= Beginning of Section =

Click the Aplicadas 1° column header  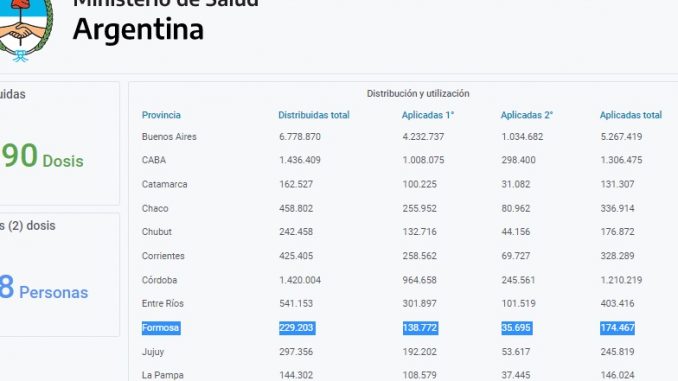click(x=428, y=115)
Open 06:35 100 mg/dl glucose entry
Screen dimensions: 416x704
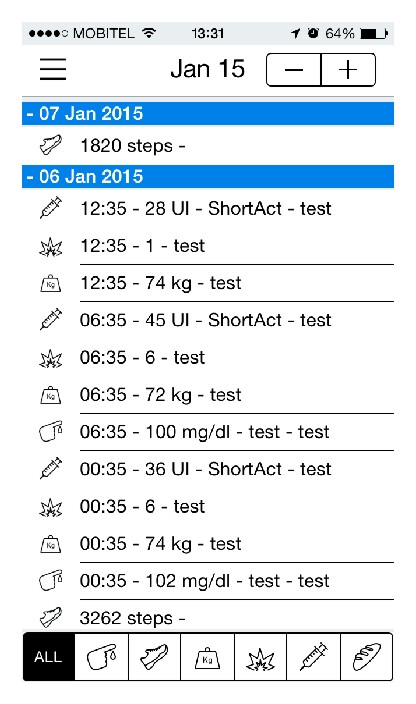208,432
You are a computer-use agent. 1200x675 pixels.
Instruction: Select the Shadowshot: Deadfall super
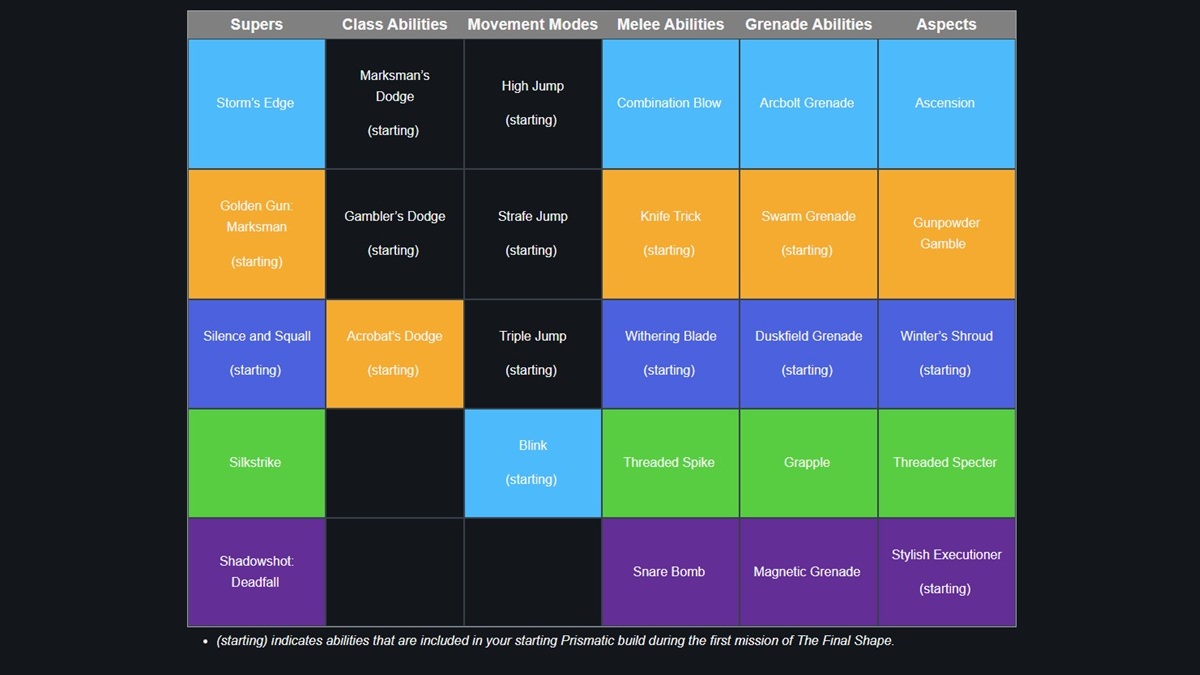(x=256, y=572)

= End of Section =

▶ EXERCISE BRIEF
Begin at the line containing "Instruction: Select the" and stop at the final line of the data. Retype those lines exactly, without the pictures.

▶ TASK RESPONSE
Instruction: Select the Shadowshot: Deadfall super
(x=256, y=572)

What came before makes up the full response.